If you simulate a non-isothermal problem with a nonuniform temperature field, you can compute the residual stresses and deformations generated by the temperature field at ambient temperature. The procedure for setting up the calculation of the residual deformations and stresses is as follows:

  1. Create a new steady task.

      Create a new task

  2. Create a sub-task.

      Create a sub-task

    1. Select Linear Thermo-Elastic stresses and deformations as the sub-task type.

        Linear Thermo-Elastic stresses and deformations

    2. When prompted, enter a name for this sub-task.

    3. Specify the domain where compute the residual stresses and deformation.

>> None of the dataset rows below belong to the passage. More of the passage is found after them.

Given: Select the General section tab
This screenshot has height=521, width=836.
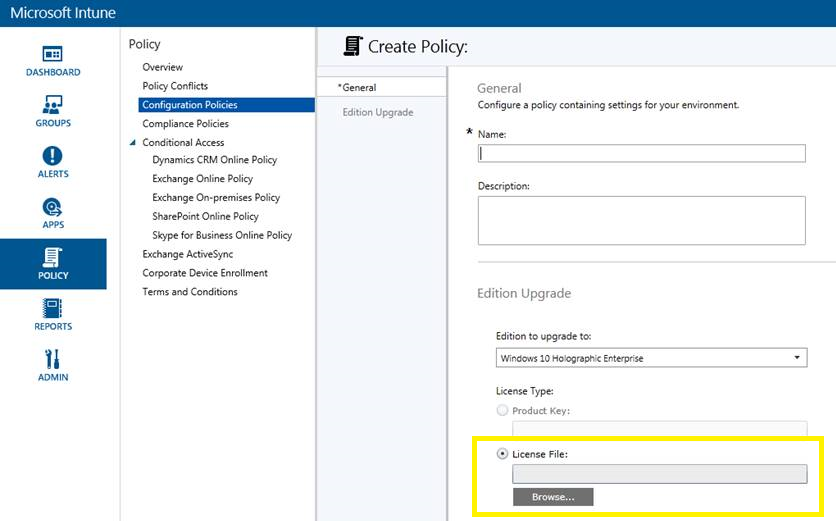Looking at the screenshot, I should 358,88.
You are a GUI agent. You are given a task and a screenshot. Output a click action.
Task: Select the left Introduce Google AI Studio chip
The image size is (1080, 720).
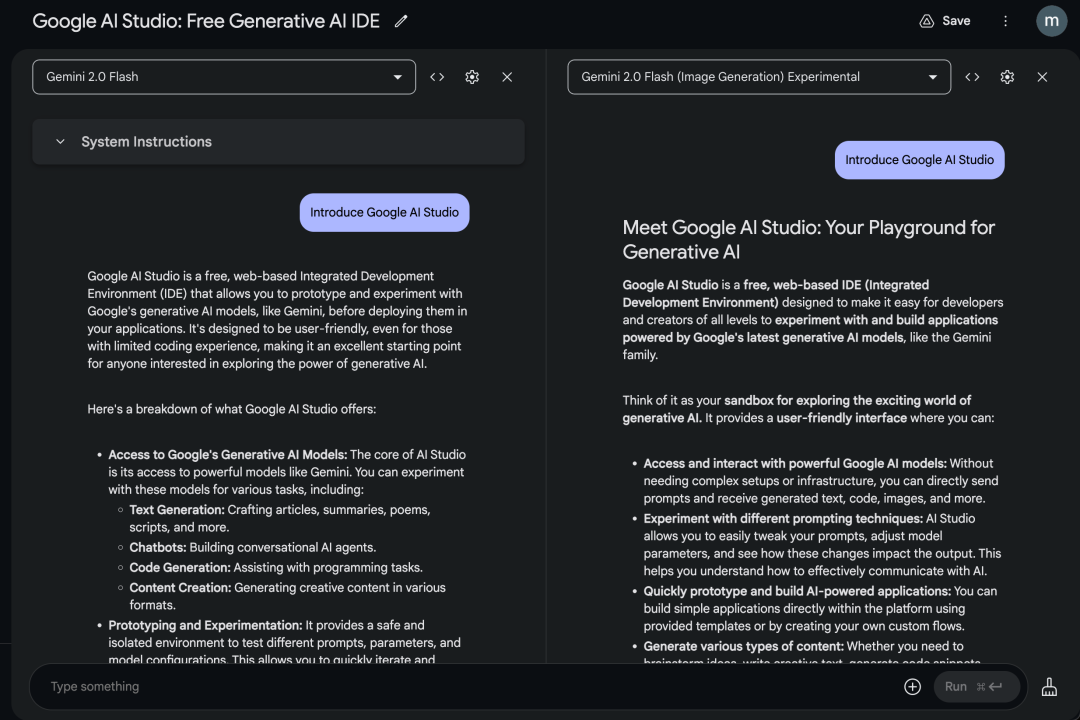(x=384, y=212)
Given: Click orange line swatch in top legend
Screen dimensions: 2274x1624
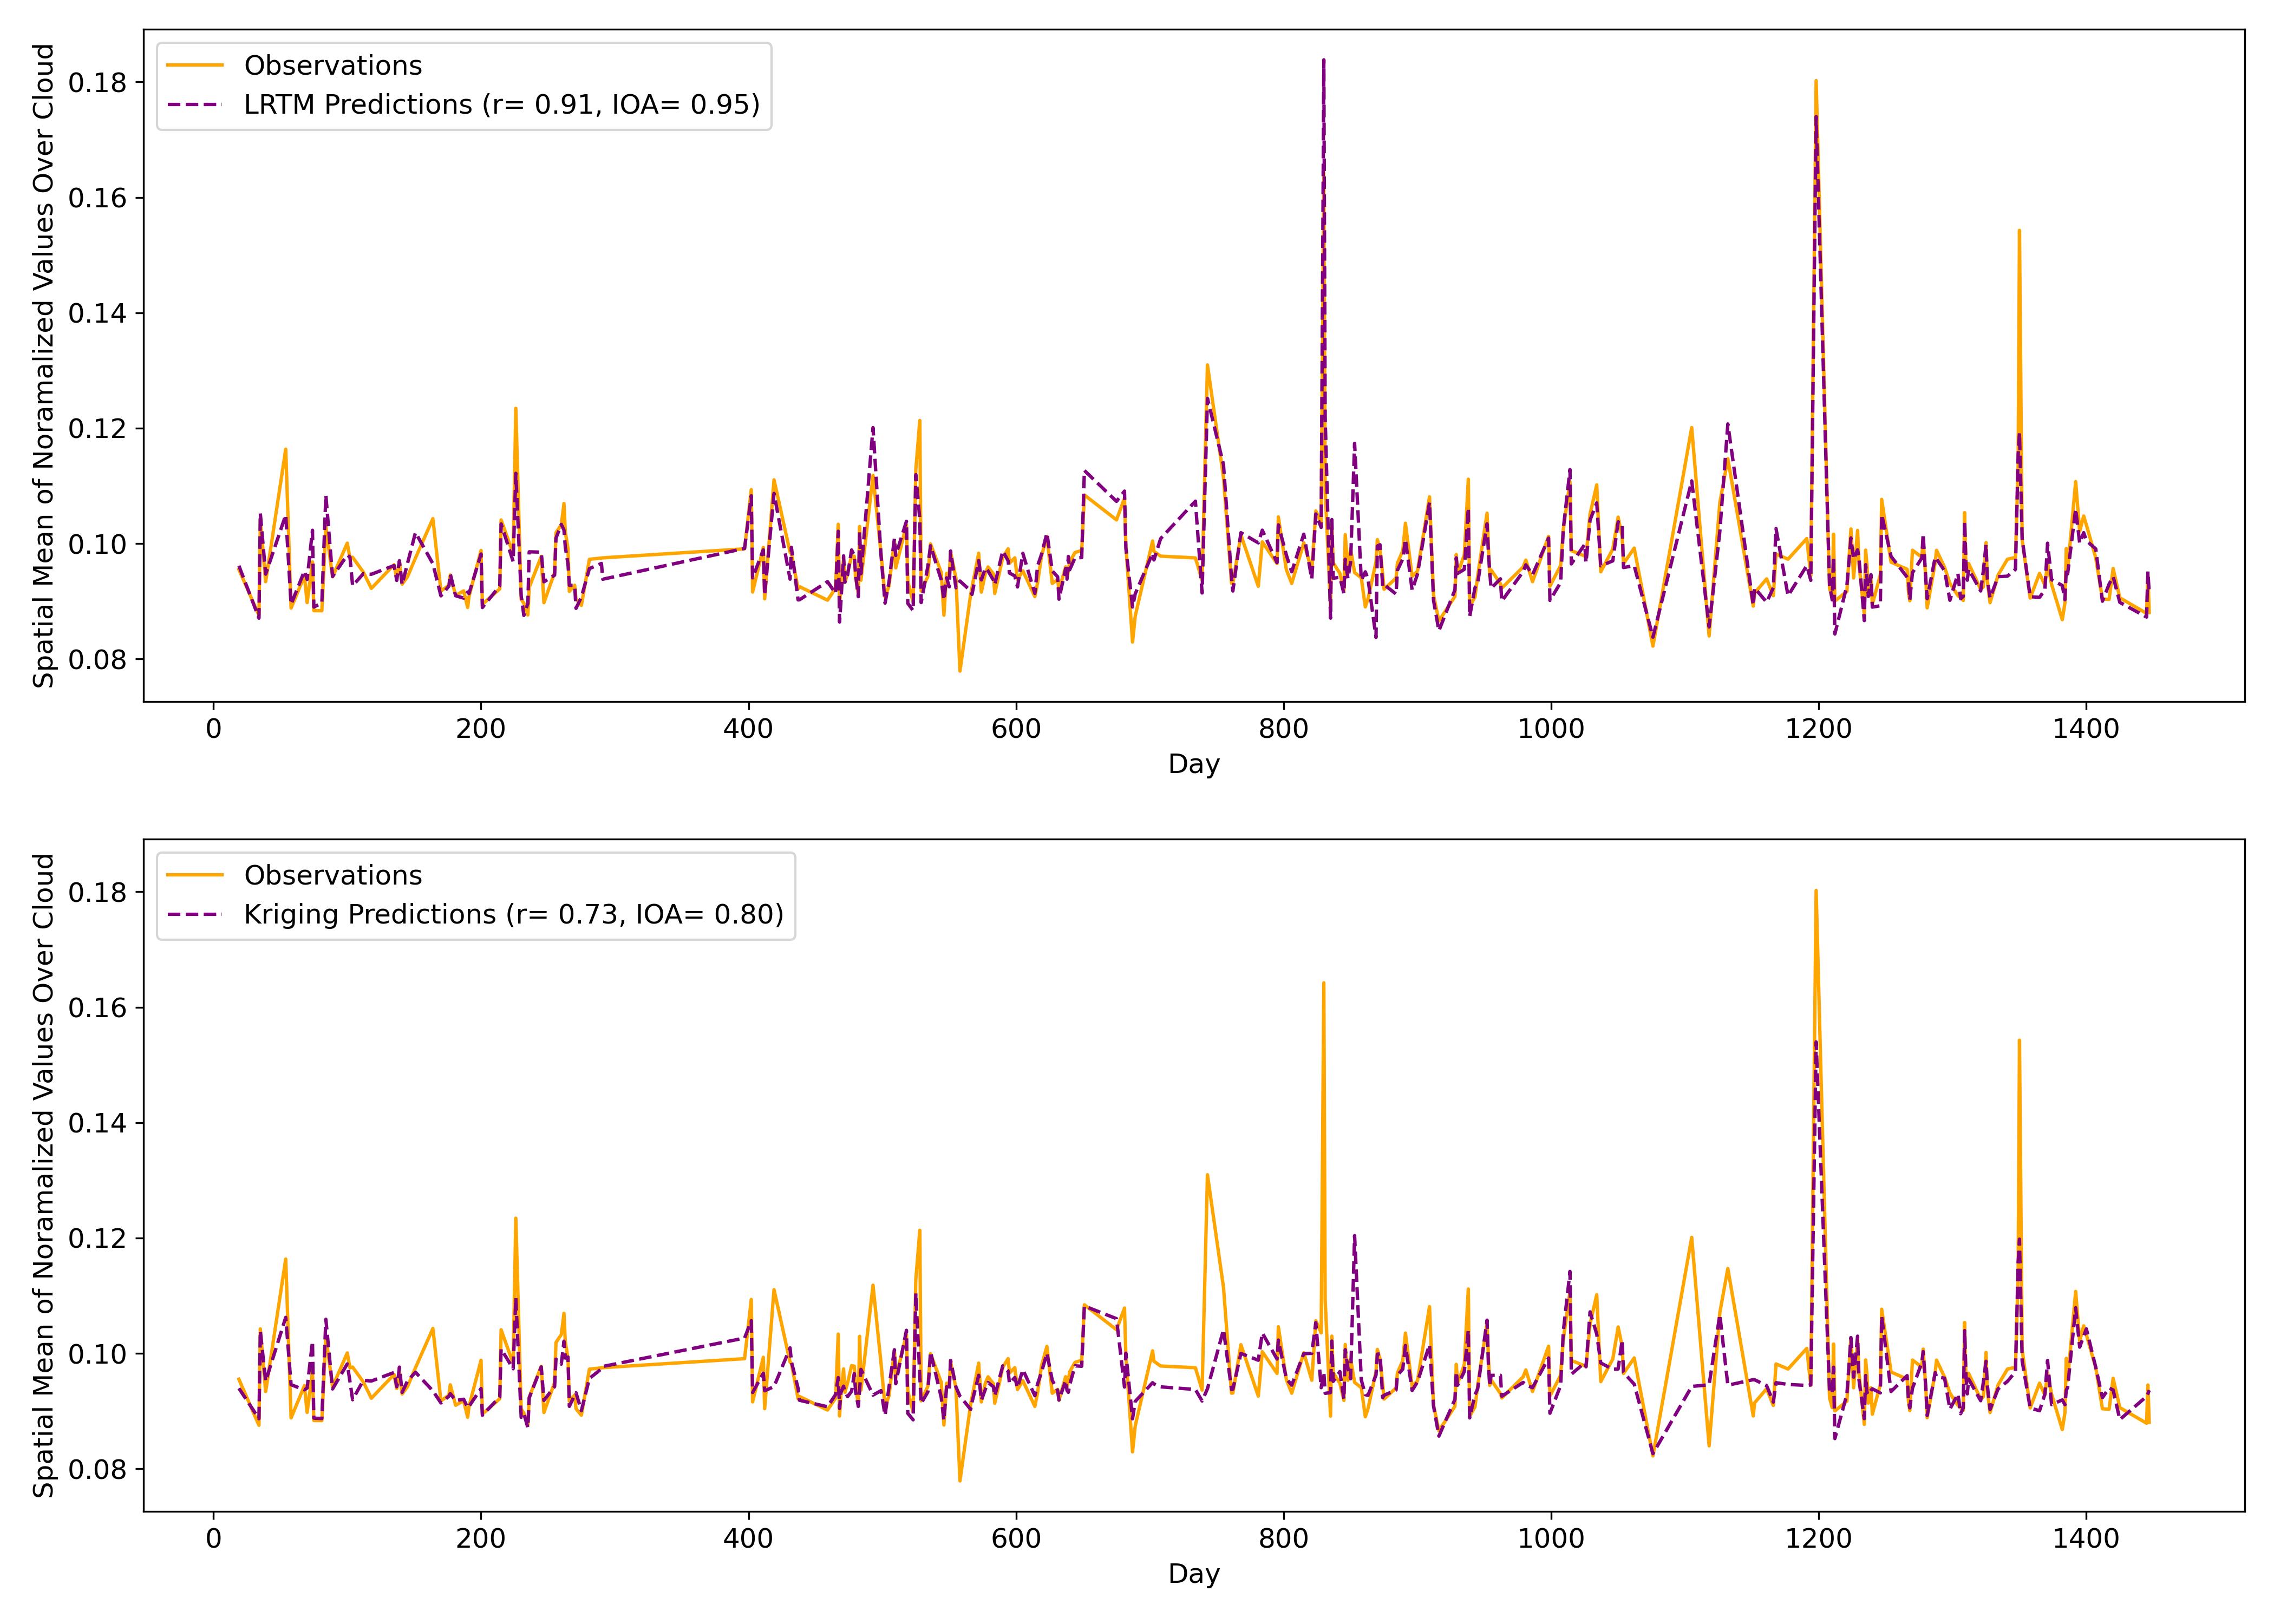Looking at the screenshot, I should pyautogui.click(x=195, y=66).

        Domain of the sub-task

    4. Specify the elastic data in the Material data menu.

        Material data

        Elastic data

      1. Specify the value of the Young’s modulus.

          Modify Eo

      2. Specify the Poisson’s ratio.

          Modify MUo

        Important:  Note that while Poisson’s ratio is referred to as MU in the previous menu item, it is elsewhere denoted by (for example, Equation 27–2).

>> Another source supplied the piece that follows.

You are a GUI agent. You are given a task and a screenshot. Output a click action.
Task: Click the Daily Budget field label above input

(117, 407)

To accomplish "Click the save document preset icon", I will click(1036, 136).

      3. Specify the lineic dilatation coefficient.

          Modify Bo

        Important:  This is also commonly known as the coefficient of linear dilation. Its units are 1/K (where K = degree Kelvin).

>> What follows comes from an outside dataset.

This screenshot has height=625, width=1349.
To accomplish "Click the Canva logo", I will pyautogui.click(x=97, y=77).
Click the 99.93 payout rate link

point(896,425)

      4. Specify the reference temperature for the dilatation. In this case, this reference temperature corresponds to the ambient temperature.

          Modify Tref

      5. You can choose whether or not you want to take into account the deformation of the mesh in the simulation. Specify your preference by clicking either Switch to [no update of coordinates] or Switch to [update of the coordinates].

          Switch to [no update of coordinates]

        or

          Switch to [no update of coordinates]

        Important:  If the coordinates are updated, the problem becomes nonlinear and more than one iteration is required to reach convergence. In addition to this, an evolution may be defined on the lineic dilatation coefficient, in order to address nonlinearities originating from the geometry update.

    5. Specify the boundary conditions for the displacement. See Elasticity Boundary Conditions for more details about the boundary conditions for an elastic problem.

        Displacement boundary conditions

  3. Specify the numerical parameters.

      Numerical parameters

    1. Select the Start from an old result file menu item to initialize the temperature field.

        Start from an old result file

    2. When prompted, enter the name of the old result file.